Exercise goal: Print exactly the line that contains "Viewport: 600px width, 450px", then every following line through the end of the material; include nothing else and no pictures.

Data supplied:
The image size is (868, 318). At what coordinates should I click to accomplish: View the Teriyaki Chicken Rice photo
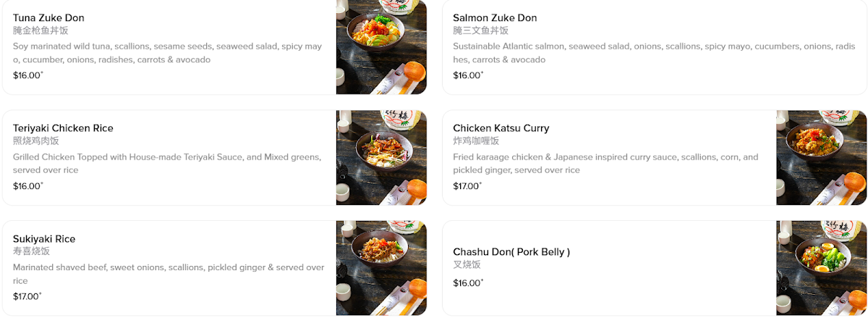pos(381,158)
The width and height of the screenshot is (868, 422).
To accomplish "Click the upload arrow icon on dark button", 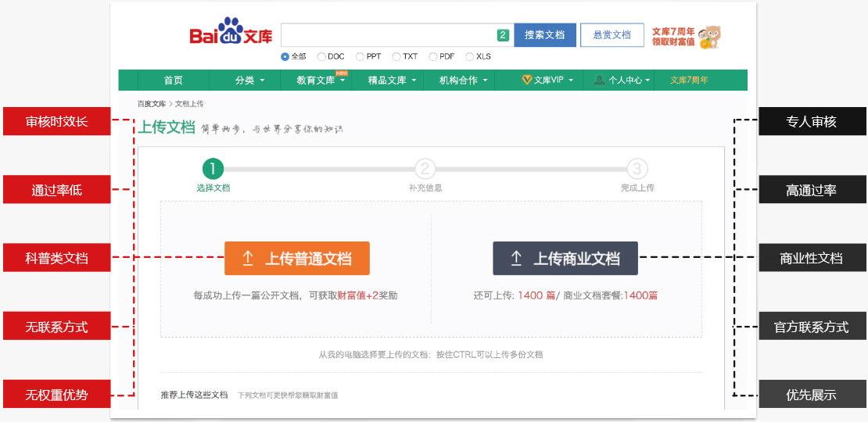I will 516,259.
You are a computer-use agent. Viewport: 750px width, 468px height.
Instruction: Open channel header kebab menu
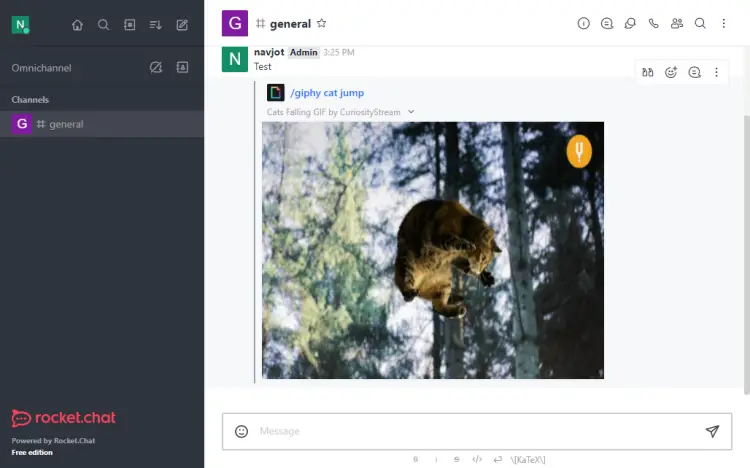coord(723,23)
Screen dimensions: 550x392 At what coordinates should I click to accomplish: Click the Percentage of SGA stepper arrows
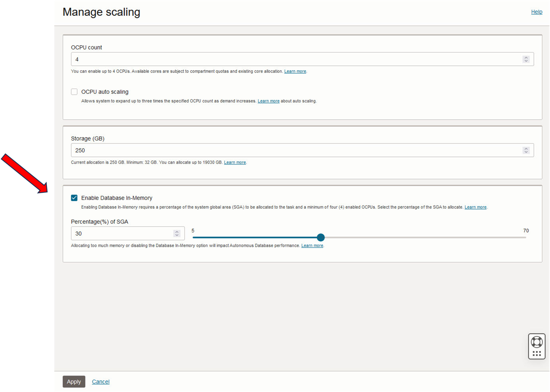[177, 234]
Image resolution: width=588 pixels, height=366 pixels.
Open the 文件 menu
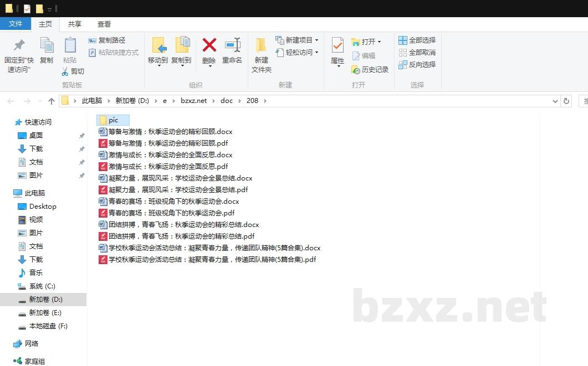16,24
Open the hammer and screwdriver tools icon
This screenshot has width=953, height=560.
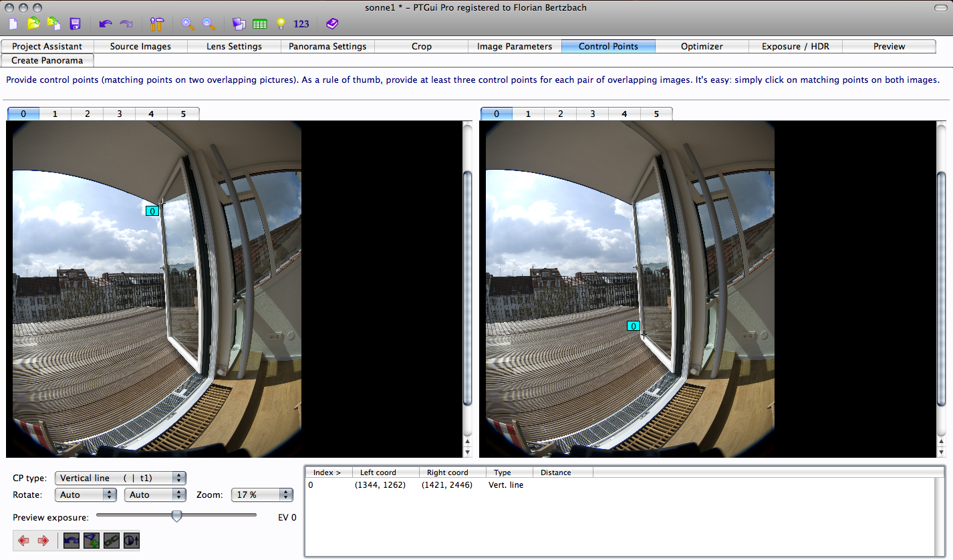pos(157,24)
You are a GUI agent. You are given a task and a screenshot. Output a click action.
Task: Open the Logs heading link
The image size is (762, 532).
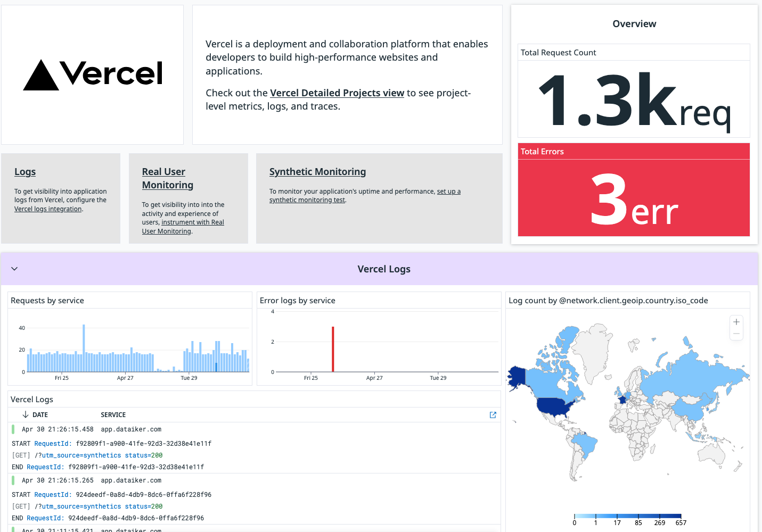(25, 172)
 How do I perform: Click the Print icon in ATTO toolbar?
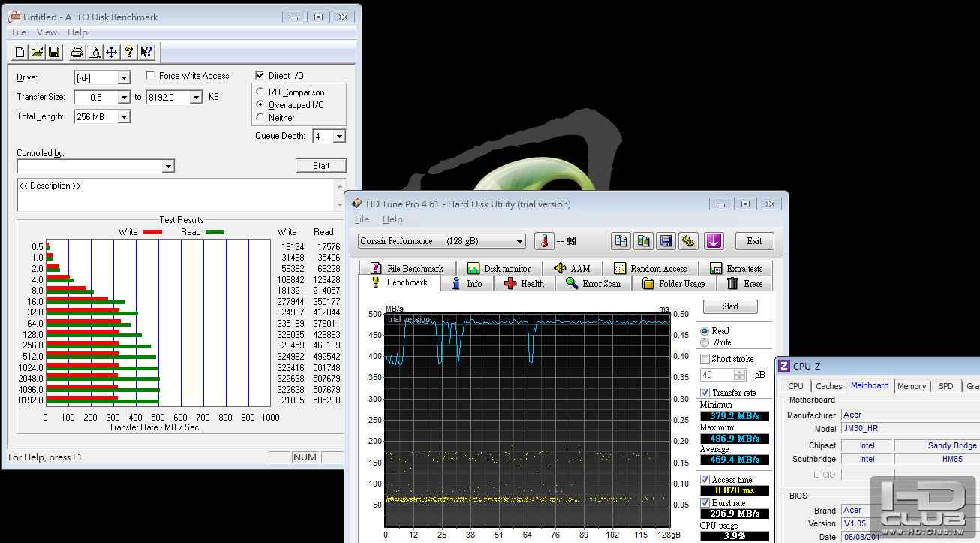pos(77,52)
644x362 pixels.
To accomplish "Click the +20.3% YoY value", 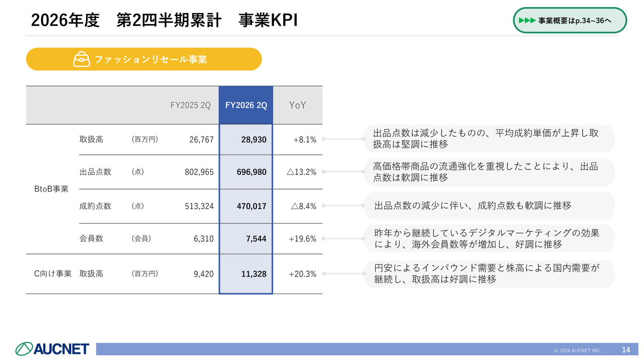I will (302, 274).
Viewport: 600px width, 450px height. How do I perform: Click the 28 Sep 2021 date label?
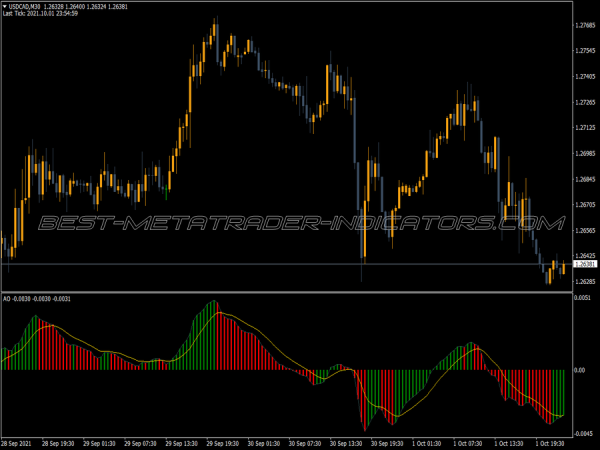(19, 442)
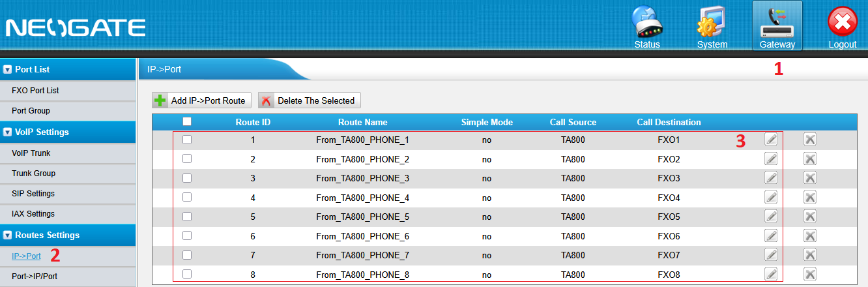868x287 pixels.
Task: Collapse the Routes Settings section
Action: tap(8, 235)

Answer area:
Viewport: 600px width, 450px height. How do I perform: Click the 28 Sep 2021 date label?
(19, 442)
868x287 pixels.
Task: Collapse the Routes Settings section
Action: tap(8, 235)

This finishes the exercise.